A significant work health and safety prosecution in New Zealand, arising out of the catastrophic volcanic eruption in 2019 on Whakaari Island, which resulted in the deaths of 22 people, sends a strong message to all land-owners who licence access to tour operators regarding their duty of care under safety laws, as well as those persons conducting a business or undertaking (PCBUs) that operate tours in high-risk environments.

The eruption in 2019 occurred when more than 40 tourists and guides were on the island that was managed by Whakkari Management. It followed on from a similar eruption in 2016, which had occurred at night.

Whakkari Management was charged with being a PCBU with management and control of a workplace. Whakkari Management argued, unsuccessfully, that it did not have control over any relevant workplace on the island. By contrast, the Court found that Whakkari Management, in licensing access to tour operators and obtaining advice from the Institute of Geological and Nuclear Sciences Ltd (GNS) as to risks from the volcano, could and did exercise practical control over the tour operator’s workplaces, even if it did not direct or influence the activities of the staff and customers of those tour operators.

The Court found that Whakkari Management breached its duty of care by relying solely on the information from GNS without assessing the relevance of the information. The information, which was related to GNS scientific staff and not tourists, was also found by the Court to have been passed to Whakkari Management in an “ad hoc, infrequent, unstructured, informal and incomplete” manner. Further, it was apparent that no review of the practice of Whakkari Management assessing the risk on the island took place after the 2016 eruption.

Whakaari Management was fined NZ$1,045,000 and ordered to pay a total of NZ$4.88 million in reparations to the families of deceased and to injured victims.

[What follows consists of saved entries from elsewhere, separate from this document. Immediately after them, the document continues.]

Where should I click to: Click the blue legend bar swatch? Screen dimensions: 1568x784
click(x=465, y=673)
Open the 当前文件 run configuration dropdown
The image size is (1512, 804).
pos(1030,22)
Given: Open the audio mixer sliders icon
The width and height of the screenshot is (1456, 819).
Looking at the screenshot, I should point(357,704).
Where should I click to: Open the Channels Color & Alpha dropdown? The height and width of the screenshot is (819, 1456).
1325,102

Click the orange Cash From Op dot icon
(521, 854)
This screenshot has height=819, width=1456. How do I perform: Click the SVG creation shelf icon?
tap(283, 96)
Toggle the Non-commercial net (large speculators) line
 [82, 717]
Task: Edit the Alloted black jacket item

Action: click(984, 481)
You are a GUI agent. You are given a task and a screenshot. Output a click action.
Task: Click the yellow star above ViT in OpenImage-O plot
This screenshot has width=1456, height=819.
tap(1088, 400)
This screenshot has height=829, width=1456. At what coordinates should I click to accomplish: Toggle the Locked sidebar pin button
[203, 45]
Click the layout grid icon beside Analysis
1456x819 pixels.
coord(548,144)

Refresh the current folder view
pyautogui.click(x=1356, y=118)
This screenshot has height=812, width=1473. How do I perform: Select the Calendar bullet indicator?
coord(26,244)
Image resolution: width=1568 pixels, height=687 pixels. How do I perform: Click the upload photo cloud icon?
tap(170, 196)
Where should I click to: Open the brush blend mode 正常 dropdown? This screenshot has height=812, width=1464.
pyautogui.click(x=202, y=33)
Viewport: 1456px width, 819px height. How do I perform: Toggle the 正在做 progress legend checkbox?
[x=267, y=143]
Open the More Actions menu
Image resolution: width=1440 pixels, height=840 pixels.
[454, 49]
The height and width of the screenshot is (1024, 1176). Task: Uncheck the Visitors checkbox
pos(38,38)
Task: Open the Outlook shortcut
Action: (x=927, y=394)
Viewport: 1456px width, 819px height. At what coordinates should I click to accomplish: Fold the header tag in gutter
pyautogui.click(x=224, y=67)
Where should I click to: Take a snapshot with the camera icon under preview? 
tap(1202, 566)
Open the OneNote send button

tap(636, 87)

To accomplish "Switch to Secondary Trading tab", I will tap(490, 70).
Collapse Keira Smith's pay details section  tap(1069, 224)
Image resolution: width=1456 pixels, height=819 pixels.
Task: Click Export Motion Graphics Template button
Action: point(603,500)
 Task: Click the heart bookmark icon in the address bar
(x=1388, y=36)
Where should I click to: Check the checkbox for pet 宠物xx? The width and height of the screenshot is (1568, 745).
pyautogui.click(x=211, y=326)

Tour operators were also convicted and fined, including:

  • White Island Tours, which was fined NZ$517,000 and ordered to pay NZ$5 million in reparations;
  • Volcanic Air Safaris, which was fined NZ$506,000 and ordered to NZ$330,000 in reparations;
  • Aerius, which was fined NZ$290,000; and
  • Kahu, which was fined NZ$196,000.

GNS was also convicted, after pleading guilty, and ordered to pay a fine of NZ$54,000. Although scientists employed by GNS who were taken to the island were aware of the risks of eruption and mandatory exclusion zones, this information was not adequately communicated to the helicopter contractors who flew the scientists to the island. No scientists or helicopter contractors were on the island on the day of the initial eruption, although some visited in the week following.